I bought a whole cabbage for making siomay bandung (Bandung style fish steamed dumpling), had lots leftover since I didn’t need too much cabbage for that. I browsed a recipe of Holubtsi. I see this dish every special day or season at my husband’s family house, we didn’t eat them until uncle George realized that both of us don’t consume pork. Lately, he always makes vegetarian version Holubtsi so all can eat, including us.
According to wikipedia, there are several variations of cabbage rolls; Golubtsy – Russia, Gołąbki (little pigeons) – Poland, Halubcy – Belarus, Holishkes – Ashkenazi Jewish, – Czech Republic and Slovakia, Holubtsi – Ukraine, Kåldolmar – Sweden, Kaalikääryle – Finland, Kohlroulade and krautwickel – Austria and Germany, Lahana dolması – Turkey, Rouru kyabetsu (ロールキャベツ) – Japan, Sarma – the Balkans, Sarmale – Romania, Töltött káposzta – Hungary, Malfoof – Jordan (Middle East).

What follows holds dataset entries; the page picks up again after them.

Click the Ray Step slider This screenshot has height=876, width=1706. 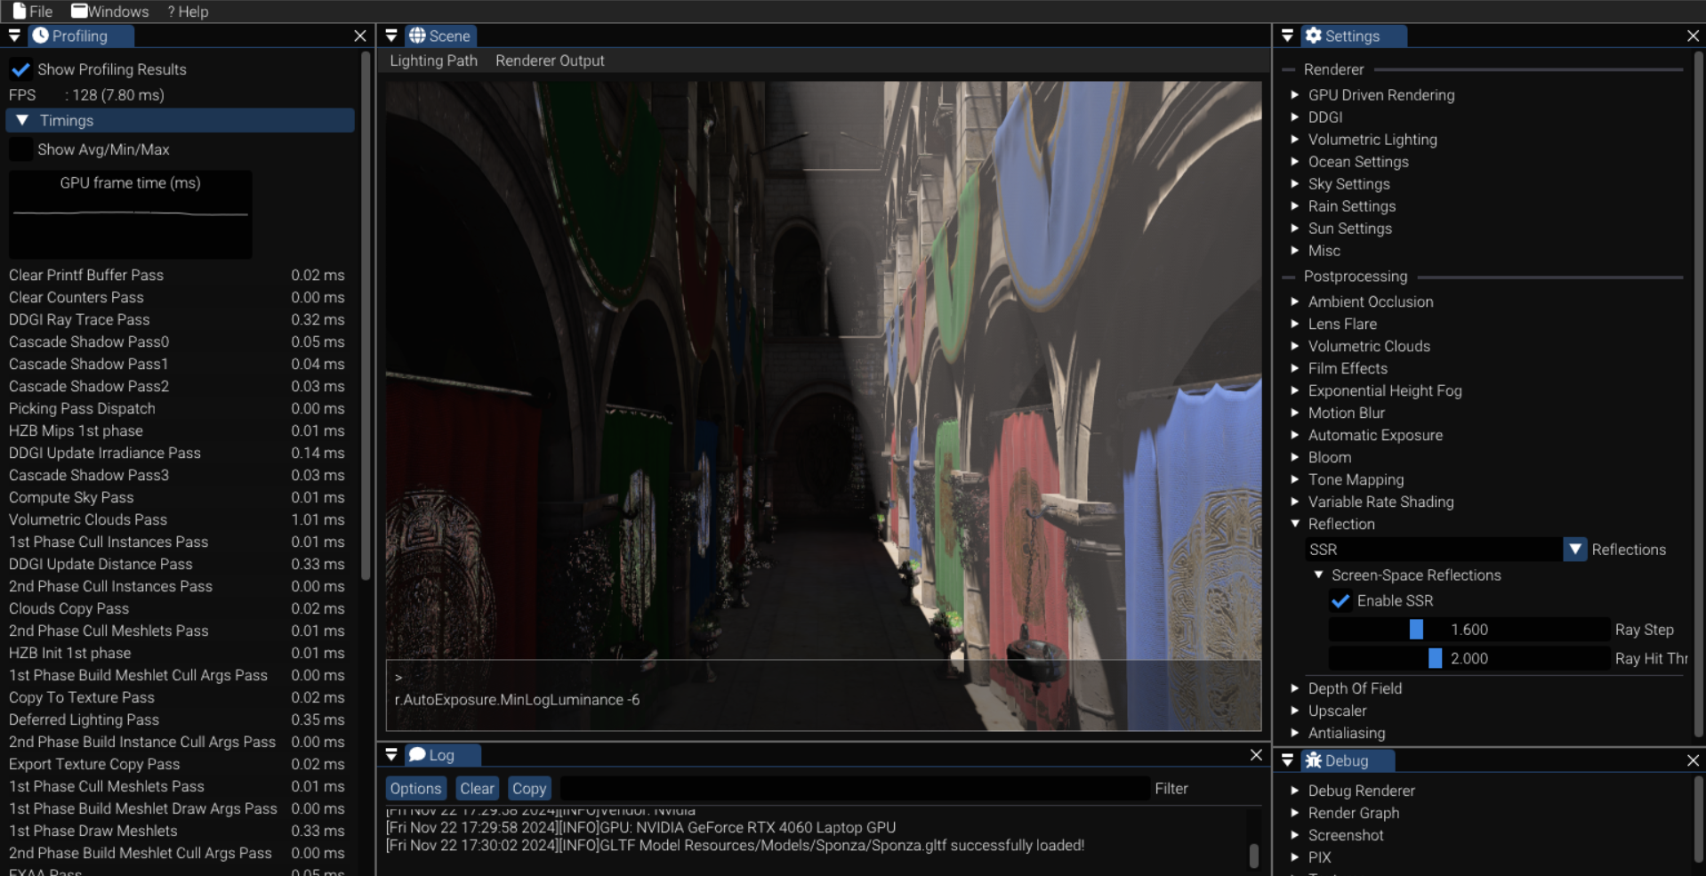(x=1469, y=630)
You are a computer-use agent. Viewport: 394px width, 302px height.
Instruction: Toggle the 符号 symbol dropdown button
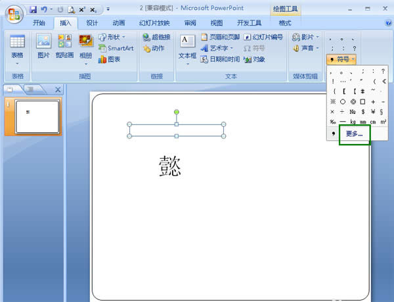(342, 59)
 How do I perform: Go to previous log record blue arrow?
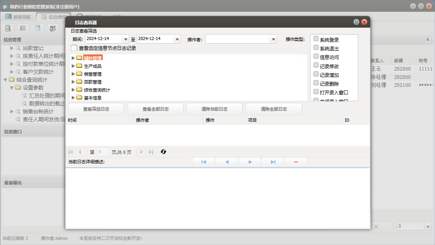click(x=227, y=162)
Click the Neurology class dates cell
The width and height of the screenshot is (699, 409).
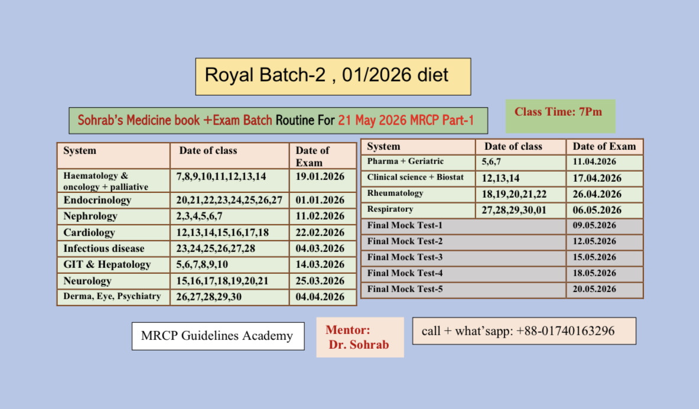pos(222,281)
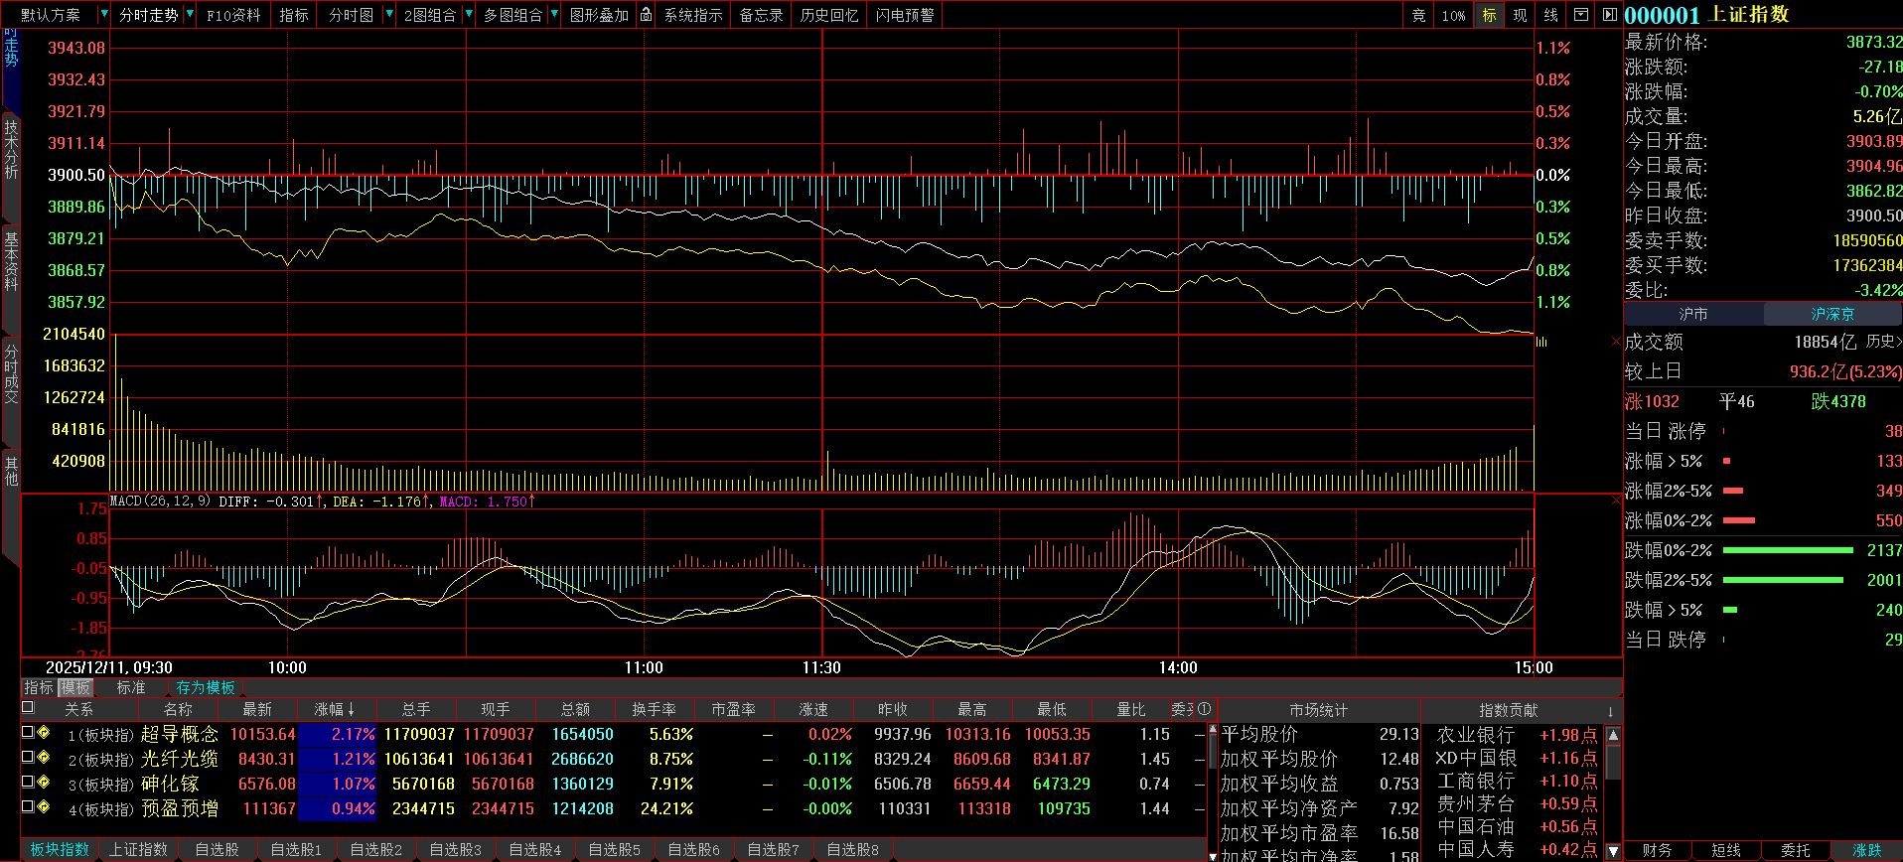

For some reasons, I came up with an idea by adding dashi no moto (Japanese instant fish stock base) and also used tomato paste instead of tomato juice that my husband’s family usually use. Cheating method of mine, cook the rice with a rice cooker!
1 medium head cabbage
1 1/2 cups uncooked long-grain white rice
2 onion, chopped
1/2 package dashi no moto
salt and pepper to taste
1 can tomato paste, mix with 1.5 – 2 liter water
1. Preheat oven to 325 degrees F (165 degrees C). Grease a 2 quart casserole dish.
2. Steam the whole head of cabbage until soften. Meanwhile, cook rice in 3 cups of water in a rice cooker.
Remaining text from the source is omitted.